Problem statement: Render every line of the data below as a JSON array of strings, one string per line, and omit blank lines.

Materials provided:
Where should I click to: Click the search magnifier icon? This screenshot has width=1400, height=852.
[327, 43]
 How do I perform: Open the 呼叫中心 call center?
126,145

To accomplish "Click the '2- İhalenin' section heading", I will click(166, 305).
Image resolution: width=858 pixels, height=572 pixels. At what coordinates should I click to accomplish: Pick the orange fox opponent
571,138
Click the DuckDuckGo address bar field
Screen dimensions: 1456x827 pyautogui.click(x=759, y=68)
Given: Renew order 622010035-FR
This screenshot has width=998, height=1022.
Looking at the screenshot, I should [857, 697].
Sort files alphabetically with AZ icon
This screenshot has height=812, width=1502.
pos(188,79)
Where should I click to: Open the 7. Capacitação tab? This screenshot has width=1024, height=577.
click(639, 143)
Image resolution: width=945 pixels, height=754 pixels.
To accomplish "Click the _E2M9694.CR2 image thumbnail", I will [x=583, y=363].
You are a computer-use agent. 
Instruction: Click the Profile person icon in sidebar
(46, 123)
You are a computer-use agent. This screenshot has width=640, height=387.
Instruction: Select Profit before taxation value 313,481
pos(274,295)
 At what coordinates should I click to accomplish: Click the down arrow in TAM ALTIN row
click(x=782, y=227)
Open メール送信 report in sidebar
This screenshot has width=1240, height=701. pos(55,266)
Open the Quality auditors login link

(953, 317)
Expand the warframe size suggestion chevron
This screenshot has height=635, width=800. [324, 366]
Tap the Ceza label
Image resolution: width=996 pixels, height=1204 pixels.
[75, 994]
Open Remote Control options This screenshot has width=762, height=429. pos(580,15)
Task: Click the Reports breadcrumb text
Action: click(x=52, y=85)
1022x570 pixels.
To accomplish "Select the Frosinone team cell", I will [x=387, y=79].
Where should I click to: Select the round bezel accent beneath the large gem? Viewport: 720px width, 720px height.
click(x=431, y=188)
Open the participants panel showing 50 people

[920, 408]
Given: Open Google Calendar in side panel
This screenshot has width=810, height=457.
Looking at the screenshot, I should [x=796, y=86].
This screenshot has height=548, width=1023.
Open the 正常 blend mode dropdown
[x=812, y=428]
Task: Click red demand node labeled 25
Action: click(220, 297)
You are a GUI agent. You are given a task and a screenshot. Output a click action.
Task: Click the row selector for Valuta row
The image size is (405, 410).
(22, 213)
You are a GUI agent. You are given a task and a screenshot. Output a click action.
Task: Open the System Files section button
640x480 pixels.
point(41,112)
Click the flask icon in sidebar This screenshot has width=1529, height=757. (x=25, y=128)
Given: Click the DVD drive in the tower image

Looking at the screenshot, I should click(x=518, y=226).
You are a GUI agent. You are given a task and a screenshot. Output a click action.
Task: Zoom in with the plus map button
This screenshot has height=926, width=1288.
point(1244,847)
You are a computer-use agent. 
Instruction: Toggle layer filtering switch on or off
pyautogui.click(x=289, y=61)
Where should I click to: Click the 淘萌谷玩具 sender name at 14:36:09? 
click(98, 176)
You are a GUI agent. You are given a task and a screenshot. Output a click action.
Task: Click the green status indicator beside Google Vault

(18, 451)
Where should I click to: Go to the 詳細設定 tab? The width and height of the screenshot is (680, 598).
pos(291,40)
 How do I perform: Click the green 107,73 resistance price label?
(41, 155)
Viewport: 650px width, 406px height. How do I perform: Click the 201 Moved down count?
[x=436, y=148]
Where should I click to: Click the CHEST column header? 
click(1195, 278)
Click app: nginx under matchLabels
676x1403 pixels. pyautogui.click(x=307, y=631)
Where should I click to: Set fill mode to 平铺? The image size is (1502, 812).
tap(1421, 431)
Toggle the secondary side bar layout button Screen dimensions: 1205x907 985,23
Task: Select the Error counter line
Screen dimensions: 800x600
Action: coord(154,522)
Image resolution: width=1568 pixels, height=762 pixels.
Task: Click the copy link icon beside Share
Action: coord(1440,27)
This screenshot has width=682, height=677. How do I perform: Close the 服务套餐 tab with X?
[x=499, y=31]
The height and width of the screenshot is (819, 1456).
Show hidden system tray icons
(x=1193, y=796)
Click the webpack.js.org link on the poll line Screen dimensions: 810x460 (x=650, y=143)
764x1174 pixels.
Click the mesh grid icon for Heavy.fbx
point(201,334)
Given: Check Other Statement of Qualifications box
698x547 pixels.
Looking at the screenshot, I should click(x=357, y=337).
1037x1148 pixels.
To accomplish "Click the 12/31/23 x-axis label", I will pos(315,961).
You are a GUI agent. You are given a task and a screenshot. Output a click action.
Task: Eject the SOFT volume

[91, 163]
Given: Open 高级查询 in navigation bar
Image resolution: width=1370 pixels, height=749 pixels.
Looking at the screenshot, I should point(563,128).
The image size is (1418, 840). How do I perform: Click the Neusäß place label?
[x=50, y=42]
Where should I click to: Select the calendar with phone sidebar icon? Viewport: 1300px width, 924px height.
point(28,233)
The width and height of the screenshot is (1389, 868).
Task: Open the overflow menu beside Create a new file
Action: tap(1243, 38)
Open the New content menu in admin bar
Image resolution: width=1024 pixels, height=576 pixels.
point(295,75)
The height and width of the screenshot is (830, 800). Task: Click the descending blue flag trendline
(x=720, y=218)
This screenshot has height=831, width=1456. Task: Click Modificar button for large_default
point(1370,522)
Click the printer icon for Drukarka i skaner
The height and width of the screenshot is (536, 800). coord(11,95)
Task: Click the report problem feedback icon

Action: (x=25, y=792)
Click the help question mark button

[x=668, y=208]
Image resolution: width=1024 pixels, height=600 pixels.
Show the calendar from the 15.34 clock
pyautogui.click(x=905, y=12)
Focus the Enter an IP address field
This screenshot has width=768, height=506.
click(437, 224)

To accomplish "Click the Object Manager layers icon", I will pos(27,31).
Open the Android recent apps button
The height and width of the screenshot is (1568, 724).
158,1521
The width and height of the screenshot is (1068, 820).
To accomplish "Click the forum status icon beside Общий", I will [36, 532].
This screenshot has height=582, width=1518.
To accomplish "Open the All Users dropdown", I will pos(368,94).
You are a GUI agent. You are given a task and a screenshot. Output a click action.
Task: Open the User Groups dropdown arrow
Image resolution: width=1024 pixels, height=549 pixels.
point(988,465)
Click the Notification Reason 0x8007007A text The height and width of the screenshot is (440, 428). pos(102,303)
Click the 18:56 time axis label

Full solution:
[
  "Where should I click to: Click the search magnifier icon? This screenshot has width=1400, height=852.",
  "[327, 43]",
  " How do I perform: Open the 呼叫中心 call center?",
  "126,145",
  "To accomplish \"Click the '2- İhalenin' section heading\", I will click(166, 305).",
  "Image resolution: width=858 pixels, height=572 pixels. At what coordinates should I click to accomplish: Pick the orange fox opponent",
  "571,138",
  "Click the DuckDuckGo address bar field",
  "Screen dimensions: 1456x827 pyautogui.click(x=759, y=68)",
  "Given: Renew order 622010035-FR",
  "This screenshot has width=998, height=1022.",
  "Looking at the screenshot, I should [857, 697].",
  "Sort files alphabetically with AZ icon",
  "This screenshot has height=812, width=1502.",
  "pos(188,79)",
  "Where should I click to: Open the 7. Capacitação tab? This screenshot has width=1024, height=577.",
  "click(639, 143)",
  "Image resolution: width=945 pixels, height=754 pixels.",
  "To accomplish \"Click the _E2M9694.CR2 image thumbnail\", I will [x=583, y=363].",
  "You are a computer-use agent. ",
  "Instruction: Click the Profile person icon in sidebar",
  "(46, 123)",
  "You are a computer-use agent. This screenshot has width=640, height=387.",
  "Instruction: Select Profit before taxation value 313,481",
  "pos(274,295)",
  " At what coordinates should I click to accomplish: Click the down arrow in TAM ALTIN row",
  "click(x=782, y=227)",
  "Open メール送信 report in sidebar",
  "This screenshot has width=1240, height=701. pos(55,266)",
  "Open the Quality auditors login link",
  "(953, 317)",
  "Expand the warframe size suggestion chevron",
  "This screenshot has height=635, width=800. [324, 366]",
  "Tap the Ceza label",
  "Image resolution: width=996 pixels, height=1204 pixels.",
  "[75, 994]",
  "Open Remote Control options This screenshot has width=762, height=429. pos(580,15)",
  "Task: Click the Reports breadcrumb text",
  "Action: click(x=52, y=85)",
  "1022x570 pixels.",
  "To accomplish \"Select the Frosinone team cell\", I will [x=387, y=79].",
  "Where should I click to: Select the round bezel accent beneath the large gem? Viewport: 720px width, 720px height.",
  "click(x=431, y=188)",
  "Open the participants panel showing 50 people",
  "[920, 408]",
  "Given: Open Google Calendar in side panel",
  "This screenshot has width=810, height=457.",
  "Looking at the screenshot, I should [x=796, y=86].",
  "This screenshot has height=548, width=1023.",
  "Open the 正常 blend mode dropdown",
  "[x=812, y=428]",
  "Task: Click red demand node labeled 25",
  "Action: click(220, 297)",
  "You are a GUI agent. You are given a task and a screenshot. Output a click action.",
  "Task: Click the row selector for Valuta row",
  "The image size is (405, 410).",
  "(22, 213)",
  "You are a GUI agent. You are given a task and a screenshot. Output a click action.",
  "Task: Open the System Files section button",
  "640x480 pixels.",
  "point(41,112)",
  "Click the flask icon in sidebar This screenshot has width=1529, height=757. (x=25, y=128)",
  "Given: Click the DVD drive in the tower image",
  "Looking at the screenshot, I should click(x=518, y=226).",
  "You are a GUI agent. You are given a task and a screenshot. Output a click action.",
  "Task: Zoom in with the plus map button",
  "This screenshot has height=926, width=1288.",
  "point(1244,847)",
  "You are a computer-use agent. ",
  "Instruction: Toggle layer filtering switch on or off",
  "pyautogui.click(x=289, y=61)",
  "Where should I click to: Click the 淘萌谷玩具 sender name at 14:36:09? ",
  "click(98, 176)",
  "You are a GUI agent. You are given a task and a screenshot. Output a click action.",
  "Task: Click the green status indicator beside Google Vault",
  "(18, 451)",
  "Where should I click to: Go to the 詳細設定 tab? The width and height of the screenshot is (680, 598).",
  "pos(291,40)",
  " How do I perform: Click the green 107,73 resistance price label?",
  "(41, 155)",
  "Viewport: 650px width, 406px height. How do I perform: Click the 201 Moved down count?",
  "[x=436, y=148]",
  "Where should I click to: Click the CHEST column header? ",
  "click(1195, 278)",
  "Click app: nginx under matchLabels",
  "676x1403 pixels. pyautogui.click(x=307, y=631)",
  "Where should I click to: Set fill mode to 平铺? The image size is (1502, 812).",
  "tap(1421, 431)",
  "Toggle the secondary side bar layout button Screen dimensions: 1205x907 985,23",
  "Task: Select the Error counter line",
  "Screen dimensions: 800x600",
  "Action: coord(154,522)",
  "Image resolution: width=1568 pixels, height=762 pixels.",
  "Task: Click the copy link icon beside Share",
  "Action: coord(1440,27)",
  "This screenshot has width=682, height=677. How do I perform: Close the 服务套餐 tab with X?",
  "[x=499, y=31]",
  "The height and width of the screenshot is (819, 1456).",
  "Show hidden system tray icons",
  "(x=1193, y=796)",
  "Click the webpack.js.org link on the poll line Screen dimensions: 810x460 (x=650, y=143)",
  "764x1174 pixels.",
  "Click the mesh grid icon for Heavy.fbx",
  "point(201,334)",
  "Given: Check Other Statement of Qualifications box",
  "698x547 pixels.",
  "Looking at the screenshot, I should click(x=357, y=337).",
  "1037x1148 pixels.",
  "To accomplish \"Click the 12/31/23 x-axis label\", I will pos(315,961).",
  "You are a GUI agent. You are given a task and a screenshot. Output a click action.",
  "Task: Eject the SOFT volume",
  "[91, 163]",
  "Given: Open 高级查询 in navigation bar",
  "Image resolution: width=1370 pixels, height=749 pixels.",
  "Looking at the screenshot, I should point(563,128).",
  "The image size is (1418, 840). How do I perform: Click the Neusäß place label?",
  "[x=50, y=42]",
  "Where should I click to: Select the calendar with phone sidebar icon? Viewport: 1300px width, 924px height.",
  "point(28,233)",
  "The width and height of the screenshot is (1389, 868).",
  "Task: Open the overflow menu beside Create a new file",
  "Action: tap(1243, 38)",
  "Open the New content menu in admin bar",
  "Image resolution: width=1024 pixels, height=576 pixels.",
  "point(295,75)",
  "The height and width of the screenshot is (830, 800). Task: Click the descending blue flag trendline",
  "(x=720, y=218)",
  "This screenshot has height=831, width=1456. Task: Click Modificar button for large_default",
  "point(1370,522)",
  "Click the printer icon for Drukarka i skaner",
  "The height and width of the screenshot is (536, 800). coord(11,95)",
  "Task: Click the report problem feedback icon",
  "Action: (x=25, y=792)",
  "Click the help question mark button",
  "[x=668, y=208]",
  "Image resolution: width=1024 pixels, height=600 pixels.",
  "Show the calendar from the 15.34 clock",
  "pyautogui.click(x=905, y=12)",
  "Focus the Enter an IP address field",
  "This screenshot has width=768, height=506.",
  "click(437, 224)",
  "To accomplish \"Click the Object Manager layers icon\", I will pos(27,31).",
  "Open the Android recent apps button",
  "The height and width of the screenshot is (1568, 724).",
  "158,1521",
  "The width and height of the screenshot is (1068, 820).",
  "To accomplish \"Click the forum status icon beside Общий\", I will [36, 532].",
  "This screenshot has height=582, width=1518.",
  "To accomplish \"Open the All Users dropdown\", I will pos(368,94).",
  "You are a GUI agent. You are given a task and a screenshot. Output a click action.",
  "Task: Open the User Groups dropdown arrow",
  "Image resolution: width=1024 pixels, height=549 pixels.",
  "point(988,465)",
  "Click the Notification Reason 0x8007007A text The height and width of the screenshot is (440, 428). pos(102,303)",
  "Click the 18:56 time axis label"
]